The Rebirth of Genetic Testing in Ontario

By Patricia Thangaraj

Genetic testing in Ontario has undergone a “rebirth.” These changes make the eligibility criteria for cancer patients, survivors and previvors in this province less restrictive when it comes to the eligibility criteria, which means that hereditary cancer patients, survivors and previvors having better access to genetic testing.

This was revealed by Medical Geneticist and Medical Director, Genetics and Cancer Early Detection, Princess Margaret Cancer Centre, Dr. Raymond Kim who delivered a presentation on entitled “Who Else Is Out There? The Ontario Hereditary Cancer Research Network” as part of a 2022 webinar series hosted by the Women’s College Hospital.

Dr. Kim said that hereditary cancer patients serve as a valuable asset in helping geneticists like himself develop clinical trials specifically targeting these group of patients and their families.

“I have advocated that these patients are Ontario’s golden opportunity in solving the cancer puzzle. Hereditary cancers accounts for approximately 10 percent of all cancers. They have a unique lifecycle with various checkpoints of opportunity. As you watch these patients’ journeys, you can see that they are born with this genetic change. We colloquially call them previvors in the lay press.”

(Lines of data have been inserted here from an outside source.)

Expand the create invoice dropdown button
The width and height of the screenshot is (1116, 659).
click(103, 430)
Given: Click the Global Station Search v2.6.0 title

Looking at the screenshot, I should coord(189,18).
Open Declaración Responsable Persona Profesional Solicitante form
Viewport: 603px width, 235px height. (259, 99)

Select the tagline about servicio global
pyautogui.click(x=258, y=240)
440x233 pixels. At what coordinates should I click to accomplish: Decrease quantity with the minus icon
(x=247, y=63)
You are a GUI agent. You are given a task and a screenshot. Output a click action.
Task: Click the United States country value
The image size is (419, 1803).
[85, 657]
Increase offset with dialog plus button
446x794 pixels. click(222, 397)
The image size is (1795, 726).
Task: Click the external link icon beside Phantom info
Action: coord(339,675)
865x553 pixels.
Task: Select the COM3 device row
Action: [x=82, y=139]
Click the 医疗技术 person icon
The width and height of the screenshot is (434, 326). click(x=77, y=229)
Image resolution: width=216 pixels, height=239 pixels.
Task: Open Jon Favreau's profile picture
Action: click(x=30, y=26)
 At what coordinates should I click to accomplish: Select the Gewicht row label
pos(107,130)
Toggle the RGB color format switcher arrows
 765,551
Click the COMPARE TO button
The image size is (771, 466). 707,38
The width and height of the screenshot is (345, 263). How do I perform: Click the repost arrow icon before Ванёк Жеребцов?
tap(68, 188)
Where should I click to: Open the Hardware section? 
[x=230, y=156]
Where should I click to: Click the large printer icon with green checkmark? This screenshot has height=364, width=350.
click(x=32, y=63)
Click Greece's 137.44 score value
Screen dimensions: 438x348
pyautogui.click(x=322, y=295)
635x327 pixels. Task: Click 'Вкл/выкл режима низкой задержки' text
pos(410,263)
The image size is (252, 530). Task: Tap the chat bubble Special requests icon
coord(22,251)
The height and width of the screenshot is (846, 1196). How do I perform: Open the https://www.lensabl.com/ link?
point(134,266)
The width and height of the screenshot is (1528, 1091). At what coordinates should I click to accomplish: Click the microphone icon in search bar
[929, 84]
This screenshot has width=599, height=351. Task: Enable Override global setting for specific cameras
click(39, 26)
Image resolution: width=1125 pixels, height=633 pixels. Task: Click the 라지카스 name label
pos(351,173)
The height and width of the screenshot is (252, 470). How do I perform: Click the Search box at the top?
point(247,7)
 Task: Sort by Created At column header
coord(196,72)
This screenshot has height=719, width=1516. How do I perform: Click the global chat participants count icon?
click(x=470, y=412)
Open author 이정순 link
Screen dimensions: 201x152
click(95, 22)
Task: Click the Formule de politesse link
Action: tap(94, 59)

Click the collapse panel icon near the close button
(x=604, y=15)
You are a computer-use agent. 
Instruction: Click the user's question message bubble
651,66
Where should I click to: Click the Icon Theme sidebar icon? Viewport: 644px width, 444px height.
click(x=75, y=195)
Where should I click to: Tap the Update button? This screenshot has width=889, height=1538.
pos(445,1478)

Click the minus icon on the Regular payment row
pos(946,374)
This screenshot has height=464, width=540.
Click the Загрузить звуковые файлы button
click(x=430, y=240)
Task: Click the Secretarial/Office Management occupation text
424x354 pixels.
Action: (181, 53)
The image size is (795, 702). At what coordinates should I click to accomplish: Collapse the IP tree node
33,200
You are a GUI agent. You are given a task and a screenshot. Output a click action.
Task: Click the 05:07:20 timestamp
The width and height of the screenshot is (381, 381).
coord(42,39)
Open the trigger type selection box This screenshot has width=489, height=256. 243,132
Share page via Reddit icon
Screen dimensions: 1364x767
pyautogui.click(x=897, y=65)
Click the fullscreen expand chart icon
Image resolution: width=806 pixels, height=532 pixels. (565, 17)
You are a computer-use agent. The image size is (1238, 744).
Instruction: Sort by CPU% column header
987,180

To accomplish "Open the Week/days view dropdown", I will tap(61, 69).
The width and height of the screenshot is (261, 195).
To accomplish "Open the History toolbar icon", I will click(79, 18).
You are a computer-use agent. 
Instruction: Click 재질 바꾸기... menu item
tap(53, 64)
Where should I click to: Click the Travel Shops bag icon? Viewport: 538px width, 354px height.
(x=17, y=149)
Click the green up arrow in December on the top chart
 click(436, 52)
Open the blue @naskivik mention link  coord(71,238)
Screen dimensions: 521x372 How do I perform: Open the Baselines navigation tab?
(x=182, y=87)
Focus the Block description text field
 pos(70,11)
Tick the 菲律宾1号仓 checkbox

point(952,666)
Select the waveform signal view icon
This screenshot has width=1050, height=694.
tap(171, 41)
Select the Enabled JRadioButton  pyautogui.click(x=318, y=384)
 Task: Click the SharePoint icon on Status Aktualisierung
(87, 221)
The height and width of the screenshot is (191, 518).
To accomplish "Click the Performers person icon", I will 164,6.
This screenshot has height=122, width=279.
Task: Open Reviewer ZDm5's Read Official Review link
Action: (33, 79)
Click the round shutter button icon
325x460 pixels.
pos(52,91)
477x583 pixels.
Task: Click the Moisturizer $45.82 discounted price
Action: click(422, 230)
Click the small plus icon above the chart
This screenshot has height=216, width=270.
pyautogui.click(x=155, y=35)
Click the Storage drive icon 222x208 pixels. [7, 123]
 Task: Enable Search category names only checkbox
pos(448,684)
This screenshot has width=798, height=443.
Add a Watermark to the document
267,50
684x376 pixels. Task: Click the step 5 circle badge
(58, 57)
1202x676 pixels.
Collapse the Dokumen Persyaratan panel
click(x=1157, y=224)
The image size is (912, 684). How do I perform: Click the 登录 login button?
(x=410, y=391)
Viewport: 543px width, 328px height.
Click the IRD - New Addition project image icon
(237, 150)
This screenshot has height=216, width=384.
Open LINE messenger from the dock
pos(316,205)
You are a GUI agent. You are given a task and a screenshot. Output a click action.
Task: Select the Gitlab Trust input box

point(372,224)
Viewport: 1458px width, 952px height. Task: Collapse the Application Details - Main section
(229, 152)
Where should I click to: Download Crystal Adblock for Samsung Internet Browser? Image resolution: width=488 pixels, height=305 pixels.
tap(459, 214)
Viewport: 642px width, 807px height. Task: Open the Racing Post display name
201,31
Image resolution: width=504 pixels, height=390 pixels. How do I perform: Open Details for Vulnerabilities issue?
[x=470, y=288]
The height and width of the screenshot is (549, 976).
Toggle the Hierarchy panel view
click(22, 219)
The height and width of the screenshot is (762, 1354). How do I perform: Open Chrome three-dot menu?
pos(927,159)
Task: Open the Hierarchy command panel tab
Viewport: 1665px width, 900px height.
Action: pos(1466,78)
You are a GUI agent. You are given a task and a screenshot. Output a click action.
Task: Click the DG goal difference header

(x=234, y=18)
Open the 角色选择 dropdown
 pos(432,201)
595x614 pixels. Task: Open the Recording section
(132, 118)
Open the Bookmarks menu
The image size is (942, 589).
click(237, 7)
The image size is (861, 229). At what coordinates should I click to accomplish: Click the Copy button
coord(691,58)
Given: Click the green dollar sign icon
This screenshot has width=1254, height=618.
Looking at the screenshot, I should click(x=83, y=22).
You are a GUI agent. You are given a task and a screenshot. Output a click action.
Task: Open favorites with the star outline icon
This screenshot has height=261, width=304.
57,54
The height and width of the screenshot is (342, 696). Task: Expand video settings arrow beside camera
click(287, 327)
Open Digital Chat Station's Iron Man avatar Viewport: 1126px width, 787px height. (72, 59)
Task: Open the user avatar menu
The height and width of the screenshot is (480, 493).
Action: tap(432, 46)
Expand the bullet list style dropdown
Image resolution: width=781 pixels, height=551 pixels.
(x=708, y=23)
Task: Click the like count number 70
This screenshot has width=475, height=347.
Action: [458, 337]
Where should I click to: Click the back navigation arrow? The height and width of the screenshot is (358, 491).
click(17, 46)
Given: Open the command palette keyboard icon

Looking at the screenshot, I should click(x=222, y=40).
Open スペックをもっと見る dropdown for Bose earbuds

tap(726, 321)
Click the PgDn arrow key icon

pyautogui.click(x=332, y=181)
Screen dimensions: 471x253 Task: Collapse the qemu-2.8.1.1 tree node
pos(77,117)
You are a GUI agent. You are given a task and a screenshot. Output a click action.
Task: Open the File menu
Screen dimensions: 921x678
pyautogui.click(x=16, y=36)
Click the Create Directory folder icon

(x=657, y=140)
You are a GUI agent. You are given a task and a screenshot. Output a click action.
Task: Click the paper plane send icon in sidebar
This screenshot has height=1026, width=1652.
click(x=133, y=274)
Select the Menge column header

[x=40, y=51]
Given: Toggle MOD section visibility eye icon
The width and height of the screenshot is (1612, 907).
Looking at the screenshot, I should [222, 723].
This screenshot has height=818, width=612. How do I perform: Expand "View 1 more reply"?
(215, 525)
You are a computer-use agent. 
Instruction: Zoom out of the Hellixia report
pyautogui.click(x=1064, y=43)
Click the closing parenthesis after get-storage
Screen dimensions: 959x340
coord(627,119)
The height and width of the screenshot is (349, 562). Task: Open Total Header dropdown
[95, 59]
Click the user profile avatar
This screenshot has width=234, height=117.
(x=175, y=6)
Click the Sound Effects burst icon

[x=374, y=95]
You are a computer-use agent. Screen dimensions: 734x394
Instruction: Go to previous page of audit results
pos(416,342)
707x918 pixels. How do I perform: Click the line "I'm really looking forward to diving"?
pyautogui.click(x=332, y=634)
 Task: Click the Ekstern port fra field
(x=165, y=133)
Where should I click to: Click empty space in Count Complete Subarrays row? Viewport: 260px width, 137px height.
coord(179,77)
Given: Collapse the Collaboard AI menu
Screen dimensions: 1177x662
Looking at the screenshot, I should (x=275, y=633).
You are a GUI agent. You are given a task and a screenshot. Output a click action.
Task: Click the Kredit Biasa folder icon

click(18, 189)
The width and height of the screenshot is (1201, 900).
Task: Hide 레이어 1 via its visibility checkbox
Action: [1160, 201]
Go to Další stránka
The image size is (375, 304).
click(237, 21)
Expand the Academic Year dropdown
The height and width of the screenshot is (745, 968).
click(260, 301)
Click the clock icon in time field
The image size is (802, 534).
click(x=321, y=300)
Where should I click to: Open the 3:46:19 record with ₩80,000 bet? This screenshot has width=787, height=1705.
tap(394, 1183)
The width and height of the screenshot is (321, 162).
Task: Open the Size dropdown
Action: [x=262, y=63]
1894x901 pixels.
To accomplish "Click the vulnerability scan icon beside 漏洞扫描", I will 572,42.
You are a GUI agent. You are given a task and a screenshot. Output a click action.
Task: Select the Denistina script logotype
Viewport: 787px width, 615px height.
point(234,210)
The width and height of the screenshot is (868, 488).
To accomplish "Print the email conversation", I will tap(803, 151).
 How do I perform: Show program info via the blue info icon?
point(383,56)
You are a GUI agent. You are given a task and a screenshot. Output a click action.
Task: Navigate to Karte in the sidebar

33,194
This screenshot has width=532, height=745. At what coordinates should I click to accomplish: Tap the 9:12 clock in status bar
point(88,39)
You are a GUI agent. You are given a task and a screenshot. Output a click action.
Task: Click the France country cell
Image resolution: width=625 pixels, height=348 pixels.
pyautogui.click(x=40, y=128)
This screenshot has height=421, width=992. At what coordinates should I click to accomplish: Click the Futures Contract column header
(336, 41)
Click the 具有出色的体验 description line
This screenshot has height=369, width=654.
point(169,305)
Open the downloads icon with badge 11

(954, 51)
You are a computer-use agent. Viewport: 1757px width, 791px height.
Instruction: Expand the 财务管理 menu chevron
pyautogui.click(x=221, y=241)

Commonly referred to as previvors, he explained that even though these persons usually do not have cancer at this point in time, they have a genetic mutation, that makes them more susceptible to developing cancer and therefore, geneticists would conduct intensive surveillance including imaging of the breasts to help them identify the risk factors of these persons.

“They are otherwise very healthy. Right? They don’t have cancer. But because they are born with that genetic change, they undergo intensive surveillance, often with imaging of the breasts. Some organs don’t get any imaging such as the ovaries or if you have a mutation in a different gene, you may have an endoscopy or images of your brain and spine.”

The aim here is to detect the cancer in its early stages as this presents the best chances for oncologists to treat the cancer. Unfortunately, many of these patients would go on to develop a second cancer, whether it be in the same organ or a different organ.

“Hopefully the surveillance detects the cancer early. Many patients unfortunately do develop cancer. They undergo some precision cancer therapy based on their genetic change, ultimately, hopefully, survive that cancer and have the imaging resume at the following checkpoint. Many times they undergo a second cancer, whether it be in the same organ or a different organ in their body and it is because that genetic change is present in their entire body.”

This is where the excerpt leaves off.